Following the French email dump, US sociologist and commentator Zeynep Tufekci urged French media not to "get played the way the US press got played". Brookings fellow Susan Hennessey went further, suggesting to the press: "Do not cover the substance of emails. At all. Refuse on principle to take part."
That's going too far. There are limits: no one can plausibly defend, for example, the News of the World hacking phones in pursuit of celebrity scandal. There are circumstances where information proffered should be rebuffed - as in, say, recent examples in the US of hacked data being fed as part of a blackmail plot.
It is incumbent on those reporting such leaks to be as transparent and clear as possible about the motives of information sources. A shutdown on reporting information that might have been stolen or come from vested interests, however, would in itself be democratically unhealthy.
It is interesting, certainly, to wonder how Dirty Politics would be received were it to be published in the leadup to the 2017 New Zealand election.

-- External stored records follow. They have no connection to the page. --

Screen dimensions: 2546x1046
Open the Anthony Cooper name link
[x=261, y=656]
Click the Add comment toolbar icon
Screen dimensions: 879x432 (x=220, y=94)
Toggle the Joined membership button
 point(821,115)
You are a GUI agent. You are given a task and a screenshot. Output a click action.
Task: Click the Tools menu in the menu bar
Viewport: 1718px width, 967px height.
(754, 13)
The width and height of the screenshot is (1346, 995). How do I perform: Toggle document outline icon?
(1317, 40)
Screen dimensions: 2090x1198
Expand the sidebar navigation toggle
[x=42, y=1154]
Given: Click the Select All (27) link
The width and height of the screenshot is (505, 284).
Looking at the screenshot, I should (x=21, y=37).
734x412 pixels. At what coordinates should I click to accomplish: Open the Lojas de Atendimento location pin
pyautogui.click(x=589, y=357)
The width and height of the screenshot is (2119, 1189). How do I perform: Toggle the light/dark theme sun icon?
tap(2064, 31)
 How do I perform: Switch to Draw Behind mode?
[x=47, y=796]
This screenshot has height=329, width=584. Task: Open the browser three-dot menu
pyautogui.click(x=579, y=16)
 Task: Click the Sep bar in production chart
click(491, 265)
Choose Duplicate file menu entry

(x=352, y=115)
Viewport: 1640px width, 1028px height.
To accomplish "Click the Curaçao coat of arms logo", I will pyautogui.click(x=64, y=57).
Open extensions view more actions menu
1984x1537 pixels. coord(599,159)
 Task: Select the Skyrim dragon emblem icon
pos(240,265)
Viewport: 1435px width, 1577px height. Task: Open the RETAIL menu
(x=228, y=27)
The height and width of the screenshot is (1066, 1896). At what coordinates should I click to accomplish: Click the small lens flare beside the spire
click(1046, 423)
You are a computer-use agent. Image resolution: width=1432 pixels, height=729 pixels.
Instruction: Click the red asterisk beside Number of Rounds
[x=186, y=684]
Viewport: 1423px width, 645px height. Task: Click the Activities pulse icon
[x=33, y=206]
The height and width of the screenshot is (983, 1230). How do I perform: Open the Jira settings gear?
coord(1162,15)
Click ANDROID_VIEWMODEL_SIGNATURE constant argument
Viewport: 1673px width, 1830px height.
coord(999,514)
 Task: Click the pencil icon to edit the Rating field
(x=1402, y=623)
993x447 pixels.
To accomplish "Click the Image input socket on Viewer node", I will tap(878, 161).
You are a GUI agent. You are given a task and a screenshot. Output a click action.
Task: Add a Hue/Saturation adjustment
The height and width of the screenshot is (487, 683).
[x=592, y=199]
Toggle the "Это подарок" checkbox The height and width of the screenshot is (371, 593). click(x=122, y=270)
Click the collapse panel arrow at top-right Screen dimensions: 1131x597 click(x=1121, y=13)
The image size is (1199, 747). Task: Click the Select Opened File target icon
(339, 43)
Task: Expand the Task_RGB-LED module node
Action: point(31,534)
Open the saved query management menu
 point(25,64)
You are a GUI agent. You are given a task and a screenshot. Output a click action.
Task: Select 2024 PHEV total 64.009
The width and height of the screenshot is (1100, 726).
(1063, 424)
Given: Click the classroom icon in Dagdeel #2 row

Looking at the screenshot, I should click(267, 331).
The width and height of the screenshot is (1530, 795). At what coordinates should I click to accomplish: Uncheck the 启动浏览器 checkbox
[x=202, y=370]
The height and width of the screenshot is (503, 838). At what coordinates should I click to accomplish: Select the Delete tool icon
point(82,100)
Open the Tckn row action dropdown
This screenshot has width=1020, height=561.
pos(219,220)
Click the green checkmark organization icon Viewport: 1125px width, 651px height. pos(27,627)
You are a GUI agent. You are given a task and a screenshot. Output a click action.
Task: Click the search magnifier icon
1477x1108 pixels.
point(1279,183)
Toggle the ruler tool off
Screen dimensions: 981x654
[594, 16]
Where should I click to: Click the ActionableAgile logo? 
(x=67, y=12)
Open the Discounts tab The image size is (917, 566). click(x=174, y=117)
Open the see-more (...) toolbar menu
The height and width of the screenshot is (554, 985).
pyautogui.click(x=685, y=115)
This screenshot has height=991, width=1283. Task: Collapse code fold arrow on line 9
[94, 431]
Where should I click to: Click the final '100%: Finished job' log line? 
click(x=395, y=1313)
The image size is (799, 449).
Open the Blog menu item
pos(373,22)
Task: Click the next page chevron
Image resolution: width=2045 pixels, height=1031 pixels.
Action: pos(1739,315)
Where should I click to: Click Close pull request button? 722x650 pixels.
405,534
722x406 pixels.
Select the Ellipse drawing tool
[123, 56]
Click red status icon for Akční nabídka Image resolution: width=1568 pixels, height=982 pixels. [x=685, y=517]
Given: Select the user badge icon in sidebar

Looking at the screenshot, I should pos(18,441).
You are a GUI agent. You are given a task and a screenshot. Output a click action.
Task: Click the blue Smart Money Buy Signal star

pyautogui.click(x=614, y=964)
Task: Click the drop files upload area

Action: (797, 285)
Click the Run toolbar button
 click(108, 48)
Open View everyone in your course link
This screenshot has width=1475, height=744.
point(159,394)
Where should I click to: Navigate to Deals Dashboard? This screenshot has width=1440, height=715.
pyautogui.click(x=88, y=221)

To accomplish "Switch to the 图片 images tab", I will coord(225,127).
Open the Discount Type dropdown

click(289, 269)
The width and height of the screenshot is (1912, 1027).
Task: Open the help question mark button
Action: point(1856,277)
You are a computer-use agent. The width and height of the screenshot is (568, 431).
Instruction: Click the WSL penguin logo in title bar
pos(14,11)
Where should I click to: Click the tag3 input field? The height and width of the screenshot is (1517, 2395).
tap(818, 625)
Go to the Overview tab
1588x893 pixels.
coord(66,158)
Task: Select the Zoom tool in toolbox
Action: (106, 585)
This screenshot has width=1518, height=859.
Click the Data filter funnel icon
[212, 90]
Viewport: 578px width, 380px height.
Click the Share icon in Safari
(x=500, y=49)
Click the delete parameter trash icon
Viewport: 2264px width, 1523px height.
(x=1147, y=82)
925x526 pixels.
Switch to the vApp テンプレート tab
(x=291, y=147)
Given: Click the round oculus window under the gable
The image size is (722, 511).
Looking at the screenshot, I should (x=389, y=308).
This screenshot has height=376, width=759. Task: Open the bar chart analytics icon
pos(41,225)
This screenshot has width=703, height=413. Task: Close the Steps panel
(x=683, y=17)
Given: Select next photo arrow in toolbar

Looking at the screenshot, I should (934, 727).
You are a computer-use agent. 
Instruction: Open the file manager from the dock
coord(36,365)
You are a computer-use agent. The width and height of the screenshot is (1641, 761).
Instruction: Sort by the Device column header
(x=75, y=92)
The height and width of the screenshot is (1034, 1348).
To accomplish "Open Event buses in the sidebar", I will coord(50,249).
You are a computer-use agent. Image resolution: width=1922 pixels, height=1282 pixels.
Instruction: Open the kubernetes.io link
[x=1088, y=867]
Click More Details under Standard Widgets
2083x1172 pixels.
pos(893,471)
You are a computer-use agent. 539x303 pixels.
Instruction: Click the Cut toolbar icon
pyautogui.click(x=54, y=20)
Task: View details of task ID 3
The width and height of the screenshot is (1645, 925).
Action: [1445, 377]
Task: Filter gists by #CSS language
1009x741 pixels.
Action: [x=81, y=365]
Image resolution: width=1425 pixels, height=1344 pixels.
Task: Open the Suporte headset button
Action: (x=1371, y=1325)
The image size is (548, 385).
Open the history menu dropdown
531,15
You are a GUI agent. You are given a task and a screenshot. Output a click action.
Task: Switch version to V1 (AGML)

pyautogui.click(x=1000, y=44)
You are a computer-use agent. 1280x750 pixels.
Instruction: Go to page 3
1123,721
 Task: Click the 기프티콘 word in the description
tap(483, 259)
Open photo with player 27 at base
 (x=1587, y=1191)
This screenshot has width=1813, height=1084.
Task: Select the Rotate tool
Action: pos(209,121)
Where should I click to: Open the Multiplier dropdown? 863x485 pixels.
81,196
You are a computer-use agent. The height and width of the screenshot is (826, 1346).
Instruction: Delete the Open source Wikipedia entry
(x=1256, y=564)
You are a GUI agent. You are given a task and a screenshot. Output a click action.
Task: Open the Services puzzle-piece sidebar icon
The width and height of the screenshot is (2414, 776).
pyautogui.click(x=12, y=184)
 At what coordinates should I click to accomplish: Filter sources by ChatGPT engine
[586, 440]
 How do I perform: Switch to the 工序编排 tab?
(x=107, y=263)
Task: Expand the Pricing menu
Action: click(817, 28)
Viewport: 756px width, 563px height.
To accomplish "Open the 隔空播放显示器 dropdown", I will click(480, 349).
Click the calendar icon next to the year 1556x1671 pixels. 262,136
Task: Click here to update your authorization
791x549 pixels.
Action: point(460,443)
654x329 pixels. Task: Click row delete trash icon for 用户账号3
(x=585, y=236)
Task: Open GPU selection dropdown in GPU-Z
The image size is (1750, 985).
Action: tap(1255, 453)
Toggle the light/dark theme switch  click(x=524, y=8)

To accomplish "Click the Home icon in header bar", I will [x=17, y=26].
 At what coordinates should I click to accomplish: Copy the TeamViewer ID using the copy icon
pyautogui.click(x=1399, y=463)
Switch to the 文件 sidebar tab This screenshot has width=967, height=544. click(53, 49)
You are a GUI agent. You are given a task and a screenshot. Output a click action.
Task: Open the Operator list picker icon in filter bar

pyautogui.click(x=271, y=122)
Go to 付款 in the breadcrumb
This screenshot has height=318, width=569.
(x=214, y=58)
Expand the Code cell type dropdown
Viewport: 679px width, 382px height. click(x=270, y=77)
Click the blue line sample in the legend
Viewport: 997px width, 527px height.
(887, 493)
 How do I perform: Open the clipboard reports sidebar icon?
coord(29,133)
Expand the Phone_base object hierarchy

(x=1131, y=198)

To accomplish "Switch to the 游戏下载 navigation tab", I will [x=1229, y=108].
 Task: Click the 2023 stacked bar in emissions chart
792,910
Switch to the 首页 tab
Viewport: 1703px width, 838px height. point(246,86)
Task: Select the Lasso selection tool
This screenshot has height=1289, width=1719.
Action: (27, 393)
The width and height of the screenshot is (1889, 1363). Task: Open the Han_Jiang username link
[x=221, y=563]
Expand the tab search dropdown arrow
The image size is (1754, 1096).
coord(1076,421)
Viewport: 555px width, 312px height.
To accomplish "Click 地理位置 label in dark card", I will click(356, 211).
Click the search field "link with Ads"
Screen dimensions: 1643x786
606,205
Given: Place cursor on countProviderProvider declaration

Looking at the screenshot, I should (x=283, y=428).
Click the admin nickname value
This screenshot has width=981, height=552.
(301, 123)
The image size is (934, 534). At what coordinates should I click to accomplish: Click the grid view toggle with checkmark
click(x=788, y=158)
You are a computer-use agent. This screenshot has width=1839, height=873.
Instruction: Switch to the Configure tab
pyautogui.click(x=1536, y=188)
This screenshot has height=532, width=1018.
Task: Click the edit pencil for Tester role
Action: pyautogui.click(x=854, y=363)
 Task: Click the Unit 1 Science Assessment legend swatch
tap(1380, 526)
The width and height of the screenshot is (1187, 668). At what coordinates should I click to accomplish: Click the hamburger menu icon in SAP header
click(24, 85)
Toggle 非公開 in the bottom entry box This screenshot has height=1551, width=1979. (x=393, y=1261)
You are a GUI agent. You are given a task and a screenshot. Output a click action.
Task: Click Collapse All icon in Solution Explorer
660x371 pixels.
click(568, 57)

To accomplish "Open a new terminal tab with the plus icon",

Author Nicky Hager made it very clear in the book, which draws on stolen emails and online messages, that he is satisfied with the hacker's motives, and he applied a public interest test in determining which to use in the book. Some of the materials published directly to the internet by the hacker, via the alias "Whaledump", were less discriminating.
There have already been rumours, absent any evidence, that an almighty two-terrabyte hack of New Zealand government data is lurking in the shadows, ready to pounce.
If that were to happen, it would probably be approached with considerable caution after what happened in the US and France.
Don't hold your breath for it, though. Bill English was probably right when asked about the potential for cyber-armed foreign powers to interfere in the campaign.
Unlikely, he reckoned, they'd care enough to bother.